-- BEGIN Document text --
How I Met Your Father

Our Wedding 0425In a few days Jon and I will be embarking on a monumental parenting adventure: our first vacation without our children. That’s right, folks. No. Kids. For 8 days. Pinch me now, because I still don’t believe it’s actually happening.

This is no small feat, and we wouldn’t even consider making this happen unless there was a darn good reason–and a good reason we have. In fact, we have 10 phenomenal reasons. You see, in a few short weeks Jon and I will be celebrating our tenth wedding anniversary. Ten YEARS. Holy moly, how did that happen?! That means that I’ve spent nearly a third of my life as Mrs. Peterson. Sometimes it’s hard to remember that there ever was a time before when I was known as someone else.
-- END Document text --
* Tasks to carry out
(A) According to the anniversary post, how long will the vacation without the children last?
(B) Reproduce the anniversary post from "How I Met Your Father" to "as someone else.".
The lines that come after this point are not needed.
-- BEGIN Provided material --
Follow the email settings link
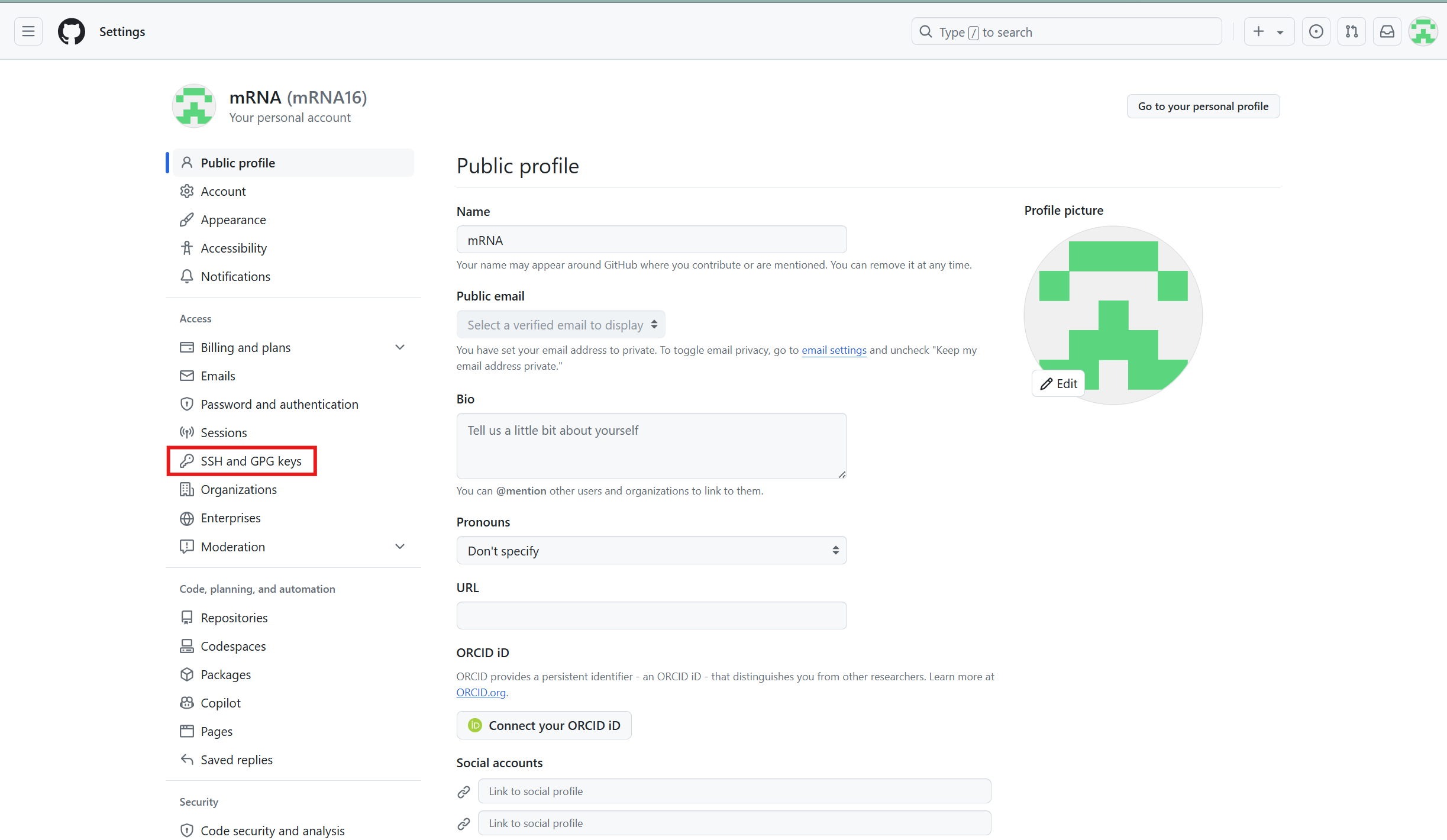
-- END Provided material --
* Results of the tasks
(A) 8 days.

(B)
How I Met Your Father

Our Wedding 0425In a few days Jon and I will be embarking on a monumental parenting adventure: our first vacation without our children. That’s right, folks. No. Kids. For 8 days. Pinch me now, because I still don’t believe it’s actually happening.

This is no small feat, and we wouldn’t even consider making this happen unless there was a darn good reason–and a good reason we have. In fact, we have 10 phenomenal reasons. You see, in a few short weeks Jon and I will be celebrating our tenth wedding anniversary. Ten YEARS. Holy moly, how did that happen?! That means that I’ve spent nearly a third of my life as Mrs. Peterson. Sometimes it’s hard to remember that there ever was a time before when I was known as someone else.